Kardinal Meisner: „Ein schlafender Diener wollte ich nie sein“

Das Gespräch des Kölner Erzbischofs, Dr. Joachim Kardinal Meisner, mit dem Publizisten Dr. Andreas Püttmann findet sich in der Zeitschrift „MUT. Forum für Kultur, Politik und Geschichte“ (Nr. 523, Mai 2011).

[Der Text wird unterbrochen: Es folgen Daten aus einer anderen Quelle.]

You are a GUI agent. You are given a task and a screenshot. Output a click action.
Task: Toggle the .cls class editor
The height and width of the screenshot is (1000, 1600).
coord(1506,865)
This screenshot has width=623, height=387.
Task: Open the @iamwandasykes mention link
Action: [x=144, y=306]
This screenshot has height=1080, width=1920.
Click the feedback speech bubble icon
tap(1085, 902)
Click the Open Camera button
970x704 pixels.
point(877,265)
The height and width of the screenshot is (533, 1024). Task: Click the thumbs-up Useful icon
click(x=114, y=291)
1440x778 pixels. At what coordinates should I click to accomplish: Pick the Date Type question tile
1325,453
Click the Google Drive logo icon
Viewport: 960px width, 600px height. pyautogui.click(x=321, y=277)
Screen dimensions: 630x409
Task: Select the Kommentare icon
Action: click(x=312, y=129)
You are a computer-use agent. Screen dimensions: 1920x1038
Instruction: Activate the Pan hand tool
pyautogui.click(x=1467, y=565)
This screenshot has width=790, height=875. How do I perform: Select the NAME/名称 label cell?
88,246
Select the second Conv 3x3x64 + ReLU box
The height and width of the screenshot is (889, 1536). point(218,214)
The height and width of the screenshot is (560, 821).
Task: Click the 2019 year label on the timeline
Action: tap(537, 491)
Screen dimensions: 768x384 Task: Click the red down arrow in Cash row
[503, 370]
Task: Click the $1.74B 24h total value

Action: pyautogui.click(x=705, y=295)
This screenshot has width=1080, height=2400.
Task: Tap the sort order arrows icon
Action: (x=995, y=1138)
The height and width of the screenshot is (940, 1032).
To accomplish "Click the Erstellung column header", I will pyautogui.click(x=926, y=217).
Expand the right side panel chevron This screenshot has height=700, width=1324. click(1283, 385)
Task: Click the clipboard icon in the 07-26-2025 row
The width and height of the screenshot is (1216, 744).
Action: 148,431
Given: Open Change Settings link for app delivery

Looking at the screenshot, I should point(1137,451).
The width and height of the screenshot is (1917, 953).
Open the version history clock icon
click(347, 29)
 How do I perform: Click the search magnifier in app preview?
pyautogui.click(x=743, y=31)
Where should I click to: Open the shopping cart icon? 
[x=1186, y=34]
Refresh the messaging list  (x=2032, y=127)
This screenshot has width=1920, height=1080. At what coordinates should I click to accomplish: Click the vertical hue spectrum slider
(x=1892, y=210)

von Joachim Kardinal Meisner und Andreas Püttmann

Andreas Püttmann: Eminenz, Sie wurden 1933 in Breslau geboren, lebten 12 Jahre unter nationalsozialistischer und – nach der Vertreibung aus Schlesien und dem Tod Ihres Vaters 1945 – mehr als 40 Jahre unter kommunistischer Diktatur, davon 14 Jahre als Bischof. Im Februar 1989 sandte Papst Johannes Paul II. Sie von Berlin nach Köln, gleichsam als Vorboten der Deutschen Einheit. Nun leiten Sie als Erzbischof schon 22 Jahre eine der bedeutendsten, reichsten Diözesen der römisch-katholischen Weltkirche in einem freien, prosperierenden Gemeinwesen, in dem Christen die Mehrheit und Katholiken die größte Konfession sind. Führt Ihre Biographie gewissermaßen vom Dunkel ins Licht, von der Bedrängnis in ein „gelobtes Land“?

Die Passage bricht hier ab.